B. Pasal 4 dan Pasal 5 UU Nomor 8 Tahun 2010 (TPPU Pasif & Keterlibatan Pihak Lain)
Dikenakan kepada DR atau korporasi cangkang yang menyembunyikan atau menyamarkan asal usul, sumber, lokasi, peruntukan, pengalihan hak-hak, atau kepemilikan yang sebenarnya atas Harta Kekayaan yang diketahuinya atau patut diduganya merupakan hasil tindak pidana korupsi. DR selaku operator terancam hukuman yang sama beratnya karena secara sadar mengintegrasikan uang haram tersebut ke dalam ekosistem bisnis komersial.
Aspek Hukum Formil: Sinergitas dan Konflik Kepentingan Penanganan Perkara
Hal yang menarik perhatian publik secara formal adalah keputusan Kortas Tipidkor Polri untuk melimpahkan berkas perkara penanganan Febrie Adriansyah kembali ke Kejaksaan Agung, alih-alih merampungkannya hingga ke persidangan melalui penyidik kepolisian sendiri.
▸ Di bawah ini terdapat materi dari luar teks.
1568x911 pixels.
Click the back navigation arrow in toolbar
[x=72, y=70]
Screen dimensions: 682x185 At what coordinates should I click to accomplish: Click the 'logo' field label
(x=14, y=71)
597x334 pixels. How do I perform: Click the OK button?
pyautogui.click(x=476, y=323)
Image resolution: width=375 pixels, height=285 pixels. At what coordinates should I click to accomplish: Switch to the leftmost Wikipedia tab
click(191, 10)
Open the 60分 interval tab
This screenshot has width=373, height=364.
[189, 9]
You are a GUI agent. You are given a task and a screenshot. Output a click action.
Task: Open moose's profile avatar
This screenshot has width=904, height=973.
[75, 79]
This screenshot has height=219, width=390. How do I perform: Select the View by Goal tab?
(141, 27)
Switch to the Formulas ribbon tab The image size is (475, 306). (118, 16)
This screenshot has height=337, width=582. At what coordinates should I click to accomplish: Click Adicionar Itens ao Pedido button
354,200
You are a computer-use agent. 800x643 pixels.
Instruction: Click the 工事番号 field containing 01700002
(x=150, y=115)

Secara yuridis formal, langkah ini menuai sorotan tajam terkait potensi conflict of interest (konflik kepentingan).
- Asas Sinergitas: Kepolisian menyatakan pelimpahan ini adalah bentuk sinergitas kelembagaan antar institusi penegak hukum. Berdasarkan KUHAP, Kejaksaan memang memegang kendali penuntutan tunggal (Dominus Litis).
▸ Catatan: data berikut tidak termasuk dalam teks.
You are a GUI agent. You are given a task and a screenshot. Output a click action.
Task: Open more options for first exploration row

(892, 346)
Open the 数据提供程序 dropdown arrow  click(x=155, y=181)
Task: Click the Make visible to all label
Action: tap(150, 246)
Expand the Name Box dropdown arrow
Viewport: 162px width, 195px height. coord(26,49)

- Kritik Hukum Formil: Banyak pegiat antikorupsi dan Komisi III DPR menilai langkah pelimpahan ini riskan. Menyerahkan pengusutan mantan pimpinan tertinggi Gedung Bundar kepada bawahannya sendiri di Kejaksaan Agung berpotensi memicu pelemahan dakwaan atau penanganan yang tidak objektif. Oleh karena itu, pembentukan Panitia Kerja (Panja) Khusus oleh Komisi III DPR RI menjadi instrumen pengawas eksternal yang mutlak diperlukan guna memastikan Kejaksaan Agung bersikap transparan dan tidak mengistimewakan mantan pejabatnya sendiri.
Kesimpulan
Kasus yang menjerat mantan Jampidsus Febrie Adriansyah adalah konfirmasi nyata bahwa penyakit korupsi di Indonesia telah mencapai stadium kronis, di mana institusi yang menjadi garda terakhir pemberantasan korupsi justru runtuh dari dalam karena integritas pimpinannya yang rapuh. Sitaan aset berupa 74 kg emas dan uang tunai mendekati setengah triliun rupiah menegaskan bahwa volume perputaran uang haram di balik meja hukum mengalahkan akal sehat publik.
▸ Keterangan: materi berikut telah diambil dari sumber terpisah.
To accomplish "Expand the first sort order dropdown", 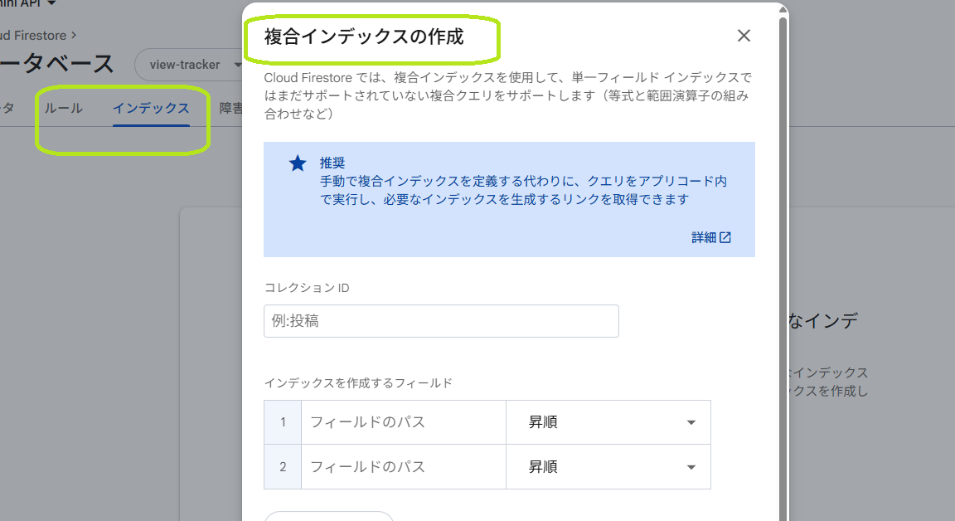I will 608,421.
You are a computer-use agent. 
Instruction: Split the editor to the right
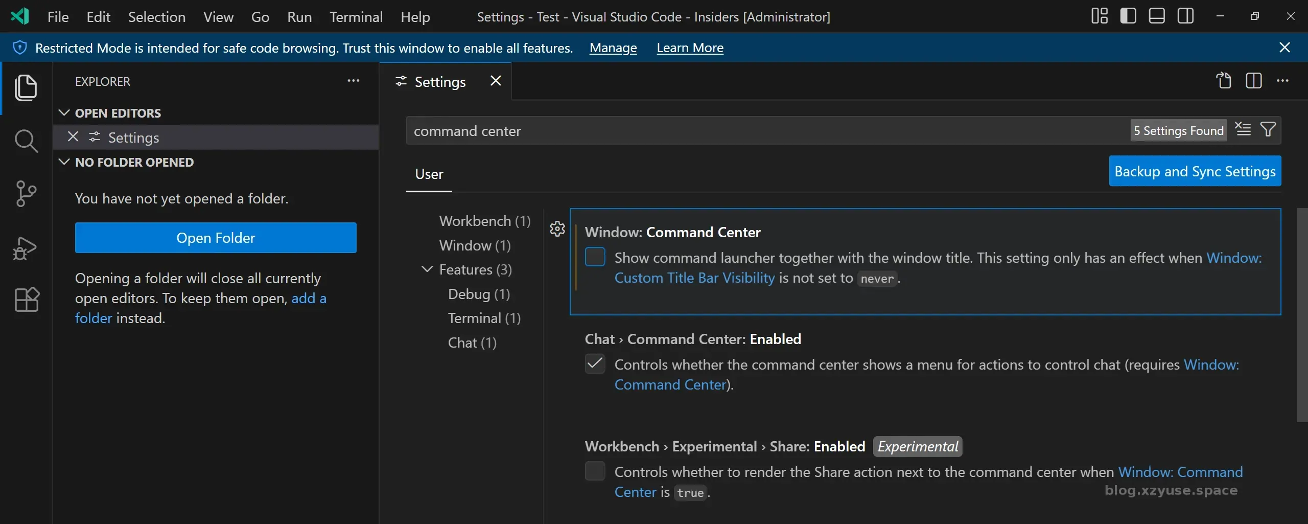pos(1253,81)
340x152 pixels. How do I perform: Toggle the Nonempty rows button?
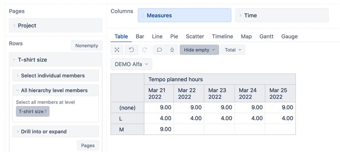pyautogui.click(x=87, y=46)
Penerapan UU Tipikor (Pasal 12a, 12b, 12B) yang dikombinasikan dengan UU TPPU Nomor 8 Tahun 2010 Pasal 3 harus ditegakkan secara progresif dan maksimal tanpa tebang pilih. Proses hukum yang transparan, akuntabel, dan diawasi ketat oleh Panja DPR RI serta masyarakat sipil akan menjadi pembuktian: apakah hukum di Indonesia benar-benar bisa tegak lurus, atau justru melempem ketika harus berhadapan dengan mantan jaksanya sendiri. Kasus ini harus menjadi momentum bersih-bersih total (total cleanse) di tubuh Kejaksaan Agung, Kepolisian, dan Mahkamah Agung demi menyelamatkan masa depan keadilan di Indonesia.